Capacity estimation for compute heavy web applications
Estimating the number of cores, memory and disk your application needs is pivotal to ensuring optimal resource usage and minimising cost. To understand how capacity estimation can be done, we need to understand the kind of application we are dealing with. Broadly an application can be either compute heavy or I/O heavy. In this post, I will cover the key things to keep in mind while estimating capacity for compute heavy applications.
Compute Heavy Applications
Web applications which primarily deals with doing expensive computations with minimal or no I/O calls are classified as compute heavy. For example — given a user and their shopping cart, compute the total cart value, given a user and recommended products, score using an ML model and rank them, etc.
In such kind of applications, the most important physical resource are the CPU cores. So, how do you come up with the number of CPU cores required for your application ? Well, we need to look at the requirements.
Let’s say we need to build an e-commerce mobile app which needs to display a ranked list of recommended products to the user on its homepage. We are particularly interested in estimating capacity for the Ranking Service which takes a user and a set of products he recently interacted with as input and outputs a ranked list of products based on scoring and ranking the products using an ML model. Assuming that the ML model is stored in memory and there is no extra I/O required, this service is a compute heavy service. Let’s answer a few basic questions to understand the scale of the system.
What is the maximum no of concurrent users accessing the homepage? Around 100K users at peak.
What is the expected latency of a single homepage render for an optimal user experience? Latency should be 500 ms or better.
As per the requirement, 100K users will be concurrently opening the homepage. So, our application should be able to support 100K concurrency. To enable this, we need to have 100K application threads in our service. Here, a single application thread will independently handle a user at peak load. But how does application threads equate to physical cores?
In a compute heavy application, all the work happens in the CPU core. This means, all of what a single application thread does in our example, will happen in a CPU core. So, can we allocate 100K physical cores to our application? Of course we can ! Would it be optimal? Well, depends on the compute workload. Let’s answer a few more questions.
What is the on-CPU time for the ranking computation? Worst case, it can take around 300 ms of CPU time.

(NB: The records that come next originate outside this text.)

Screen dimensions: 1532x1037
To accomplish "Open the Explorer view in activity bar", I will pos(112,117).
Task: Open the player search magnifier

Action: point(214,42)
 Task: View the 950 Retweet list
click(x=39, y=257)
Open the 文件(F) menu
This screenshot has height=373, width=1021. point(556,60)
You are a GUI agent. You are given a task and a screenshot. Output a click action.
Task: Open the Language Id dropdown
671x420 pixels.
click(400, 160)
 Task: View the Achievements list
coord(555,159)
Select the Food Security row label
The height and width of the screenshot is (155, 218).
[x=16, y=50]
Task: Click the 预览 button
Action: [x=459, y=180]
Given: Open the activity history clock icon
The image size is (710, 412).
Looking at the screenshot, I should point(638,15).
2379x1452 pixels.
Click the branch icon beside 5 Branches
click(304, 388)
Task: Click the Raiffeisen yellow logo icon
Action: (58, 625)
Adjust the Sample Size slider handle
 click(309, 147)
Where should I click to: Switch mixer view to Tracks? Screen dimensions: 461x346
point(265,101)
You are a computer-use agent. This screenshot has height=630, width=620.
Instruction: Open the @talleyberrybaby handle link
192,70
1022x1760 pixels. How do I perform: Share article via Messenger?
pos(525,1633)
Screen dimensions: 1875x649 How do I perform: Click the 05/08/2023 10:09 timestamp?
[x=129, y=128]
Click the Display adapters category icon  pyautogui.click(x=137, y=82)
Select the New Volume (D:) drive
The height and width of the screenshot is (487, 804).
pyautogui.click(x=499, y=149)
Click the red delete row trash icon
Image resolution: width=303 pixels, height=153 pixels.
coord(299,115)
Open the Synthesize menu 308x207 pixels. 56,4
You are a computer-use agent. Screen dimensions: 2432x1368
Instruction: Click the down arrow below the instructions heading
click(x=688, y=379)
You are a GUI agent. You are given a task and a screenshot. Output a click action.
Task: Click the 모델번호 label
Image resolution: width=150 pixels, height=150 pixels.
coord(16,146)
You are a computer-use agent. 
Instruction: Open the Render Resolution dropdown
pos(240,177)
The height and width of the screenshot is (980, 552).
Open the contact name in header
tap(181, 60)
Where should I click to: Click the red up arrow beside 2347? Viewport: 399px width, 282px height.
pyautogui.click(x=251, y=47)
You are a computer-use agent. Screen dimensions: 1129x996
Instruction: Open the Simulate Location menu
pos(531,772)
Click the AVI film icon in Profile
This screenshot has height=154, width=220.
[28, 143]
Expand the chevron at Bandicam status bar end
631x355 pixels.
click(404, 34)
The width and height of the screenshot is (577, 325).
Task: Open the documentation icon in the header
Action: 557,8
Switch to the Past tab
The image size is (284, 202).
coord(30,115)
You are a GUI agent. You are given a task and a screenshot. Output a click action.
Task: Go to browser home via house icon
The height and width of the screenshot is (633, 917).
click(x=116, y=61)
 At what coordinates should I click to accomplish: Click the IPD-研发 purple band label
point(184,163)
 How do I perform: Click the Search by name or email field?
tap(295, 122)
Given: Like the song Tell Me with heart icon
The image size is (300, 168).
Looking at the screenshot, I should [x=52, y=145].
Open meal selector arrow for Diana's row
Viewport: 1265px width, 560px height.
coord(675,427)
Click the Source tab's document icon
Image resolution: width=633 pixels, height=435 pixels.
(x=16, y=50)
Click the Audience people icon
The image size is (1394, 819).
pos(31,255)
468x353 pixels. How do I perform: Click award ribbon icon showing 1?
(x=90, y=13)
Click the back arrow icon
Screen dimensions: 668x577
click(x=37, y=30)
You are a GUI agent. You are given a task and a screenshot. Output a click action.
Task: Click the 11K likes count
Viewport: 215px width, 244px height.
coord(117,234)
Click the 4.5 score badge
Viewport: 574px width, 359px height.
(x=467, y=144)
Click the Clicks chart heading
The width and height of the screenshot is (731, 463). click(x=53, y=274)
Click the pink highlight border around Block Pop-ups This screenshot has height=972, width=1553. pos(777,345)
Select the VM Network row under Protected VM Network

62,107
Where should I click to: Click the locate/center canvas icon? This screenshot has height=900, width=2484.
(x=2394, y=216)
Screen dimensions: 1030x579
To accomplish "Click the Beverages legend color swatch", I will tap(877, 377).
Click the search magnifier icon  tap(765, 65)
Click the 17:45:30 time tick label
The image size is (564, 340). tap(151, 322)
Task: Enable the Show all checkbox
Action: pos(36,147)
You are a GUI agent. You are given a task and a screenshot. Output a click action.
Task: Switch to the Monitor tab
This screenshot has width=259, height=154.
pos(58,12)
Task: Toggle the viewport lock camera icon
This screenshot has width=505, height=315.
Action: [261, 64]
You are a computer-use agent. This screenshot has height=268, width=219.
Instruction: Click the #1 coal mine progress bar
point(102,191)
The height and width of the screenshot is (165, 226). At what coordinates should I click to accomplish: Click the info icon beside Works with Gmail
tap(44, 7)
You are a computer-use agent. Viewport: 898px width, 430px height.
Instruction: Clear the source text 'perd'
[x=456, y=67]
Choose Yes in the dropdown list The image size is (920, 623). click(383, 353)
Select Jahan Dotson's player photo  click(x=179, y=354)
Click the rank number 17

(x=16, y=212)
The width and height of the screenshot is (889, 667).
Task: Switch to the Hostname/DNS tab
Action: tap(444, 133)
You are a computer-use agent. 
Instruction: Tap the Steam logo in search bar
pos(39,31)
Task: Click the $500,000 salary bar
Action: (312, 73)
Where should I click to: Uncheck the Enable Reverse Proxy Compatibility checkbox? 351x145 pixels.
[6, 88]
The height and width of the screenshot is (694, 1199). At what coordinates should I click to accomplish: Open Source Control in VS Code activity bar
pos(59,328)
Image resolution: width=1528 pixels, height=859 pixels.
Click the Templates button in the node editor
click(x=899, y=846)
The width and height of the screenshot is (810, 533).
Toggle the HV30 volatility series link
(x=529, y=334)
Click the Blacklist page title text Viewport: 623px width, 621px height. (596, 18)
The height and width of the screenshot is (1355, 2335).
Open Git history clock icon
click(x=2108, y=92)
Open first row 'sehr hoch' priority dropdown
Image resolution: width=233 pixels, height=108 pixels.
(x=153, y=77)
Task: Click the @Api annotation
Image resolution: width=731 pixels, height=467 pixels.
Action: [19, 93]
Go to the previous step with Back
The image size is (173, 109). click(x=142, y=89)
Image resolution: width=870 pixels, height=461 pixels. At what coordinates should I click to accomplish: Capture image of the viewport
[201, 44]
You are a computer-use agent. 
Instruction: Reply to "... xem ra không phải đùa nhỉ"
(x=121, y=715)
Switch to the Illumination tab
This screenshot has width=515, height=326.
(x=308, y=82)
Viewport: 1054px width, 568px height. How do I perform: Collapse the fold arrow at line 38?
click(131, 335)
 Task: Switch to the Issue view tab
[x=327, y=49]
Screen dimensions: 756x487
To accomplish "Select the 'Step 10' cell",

Since our compute takes at most 300 ms on-CPU time, we still have around 200 ms to spare as our target homepage render latencies are around 500 ms. So, if we give 100K physical cores, each core will handle a single user request and the response will be returned in 300 ms. Since we have an extra 200 ms at hand, can we use lesser number of physical cores by trading off latencies? Of course, we can! So, how many physical cores can we save? Here is where it gets tricky.
Concurrency != Parallelism
Often we confuse between concurrency and parallelism. In our Ranking Service example, if we had allocated 100K cores to support 100K concurrency, we would have used a parallelism of 100K, by virtue of 100K cores, to support 100K concurrency. While this is totally acceptable, it may not be very optimal.
To understand this better, let’s refresh our memory on how threads are scheduled on CPU. In a typical OS, threads are given a time-slice of the CPU in a round robin manner. Every time a thread is taken out of the CPU, the context (operating data, instructions, etc) is saved so that it can be re-used the next time it is scheduled on the CPU. This is called thread context switch. There is a cost associated with a context switch and it often depends on the context itself.
Enough of OS theory ! So, how many cores should the Ranking Service use? The answer is — the number of cores at which off-CPU times (includes context switch times) of a thread aren’t exceeding 200 ms in a 500 ms window. That sounds complicated ! An easy way to determine the number is by performing a load test. We can perform a load test by iterating on the number of cores until your max latencies are 500 ms and concurrency supported is 100K. More often, this will be the limit of your system and CPU utilisation will be very high. Let’s say we performed the load test and the optimal number of cores came out to be 70K. So, we were able to support a concurrency of 100K using a parallelism of 70K.
In our Ranking Service example, based on our load test, we can support a peak concurrency of 100K with 70K physical cores with a max (or 99th percentile) latency of 500 ms. What if the peak load happens only for 1 hour in a day and rest of the 23 hours, the peak never exceeds 50K? This means, for 23 hours in a day, most of our cores will be idle. This is never a good thing since we will paying for that compute unnecessarily.
If we know the times of the day when the peak load happens, we can spawn additional cores just before the peak hours and destroy the cores after that. This can even be done on demand when you detect extra load. These capabilities of auto / on-demand scaling are very common in pretty much every cloud service provider these days. This way, we can further decrease the overall physical cores footprint of our application.